The audience included all the administration folks I’ve been (unsuccessfully) talking to about allowing personal devices, integrating technology into the classroom, and strengthening 21st century skills.

The opening talk illustrated my contradiction. The Apple education rep gave a motivating presentation about exactly why devices should be part of the classroom. She focused on the learning, not on any devices.

She talked about the reasons for needing change. The learning style of millennials: immediate, random, social, collaborative, experiential, exploratory. She talked about gamification, and how it impacts education with its reward – not punishment – of failure. How do we learn games? By failing. We try again, and again.

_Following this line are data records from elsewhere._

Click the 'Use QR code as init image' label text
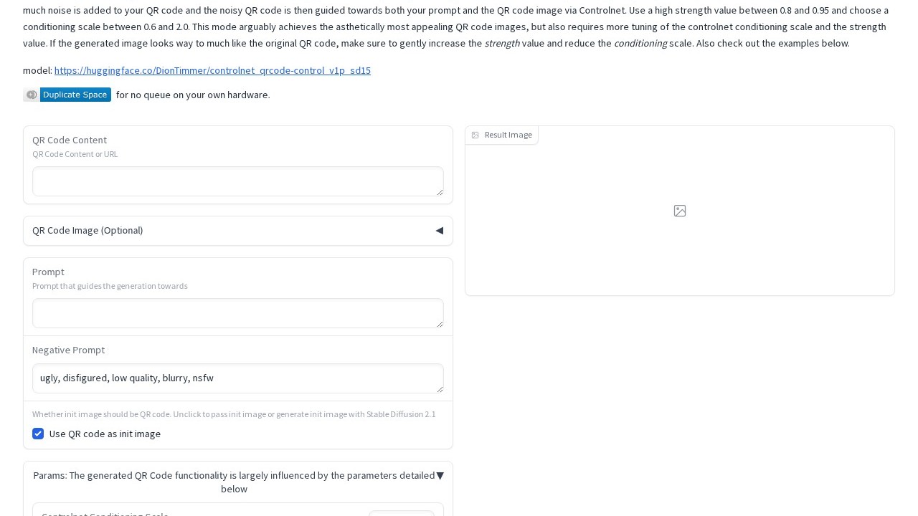 (105, 434)
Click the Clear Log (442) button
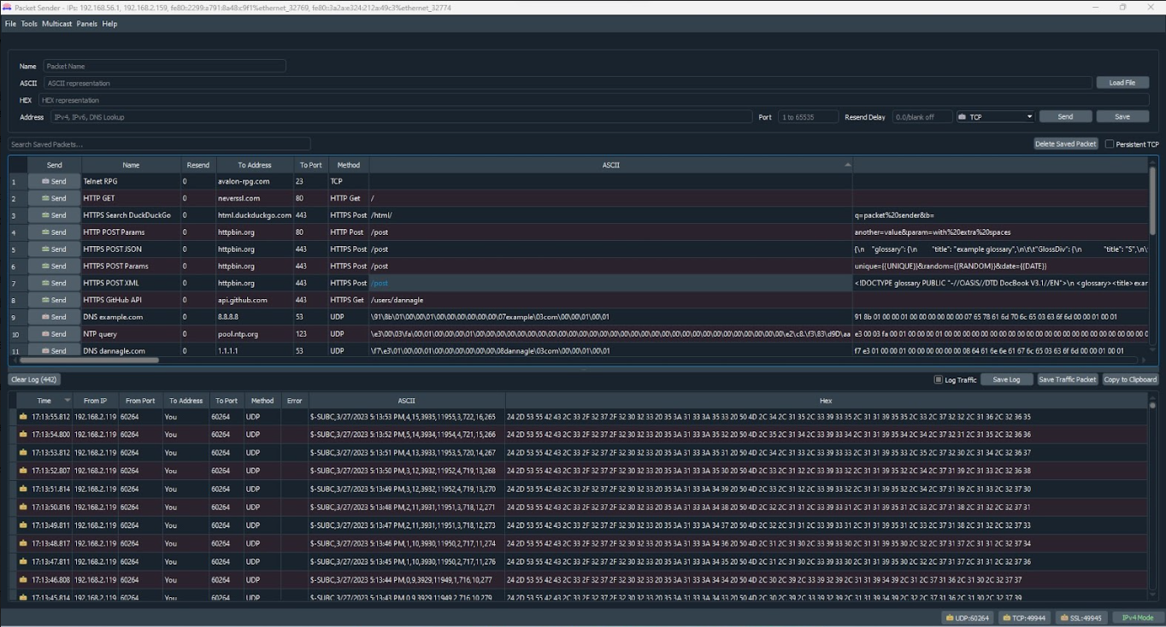The width and height of the screenshot is (1166, 627). (x=34, y=379)
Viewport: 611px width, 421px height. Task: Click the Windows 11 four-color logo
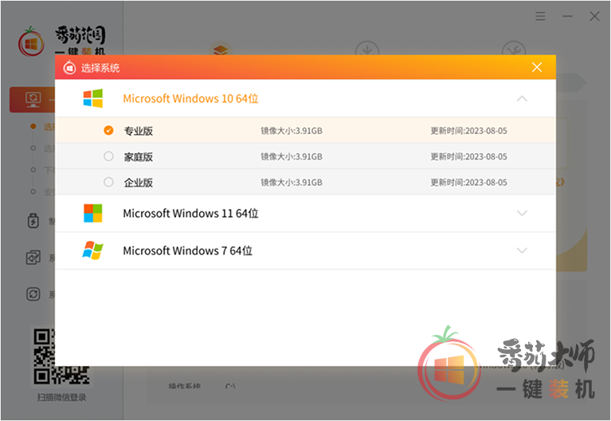click(x=93, y=214)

She referenced the eSchoolNews from Sept 2011, about what kids want from school:
5. To work with interactive tech
4. Their teachers to be mentors
3. Learning to be interesting
2. To have choice
1. To do real and relevant work

I was so very happy to have all these administrators at the session. Hopefully, hearing this from “legit” people – not someone who is just a parent – will help. Keeping my fingers crossed.

Independent Study?

As I struggle with what I see happening in education through my work as compared to what I see happening in my daughter’s classes, I have to come to some place of peace. It isn’t easy to hear about kids doing video lab reports, and then seeing my daughter’s fill in the blank worksheets.

She’s frustrated too, although for a different reason. She is not the kid they built traditional schools for. She thinks and communicates in pictures, not words. She sees all the letters, days of the week, and months in color. To her, numbers have spatial relativity. While I don’t know if her synesthesia has any impact on how she learns, I can’t imagine it helps in a world based on print and linear thinking.

We came up with an action plan that feels right to both of us, at least for one class.

She is taking French 2 right now. Tests and based on minute concepts in grammar. Points are taken off for spelling or accent errors. Vocabulary is a game of rapid memorization. These are not her strength. Yet, we know she can learn new language quickly and easily, as she has done repeatedly. She frequently sings in other languages, usually its Latin, French, German or Italian.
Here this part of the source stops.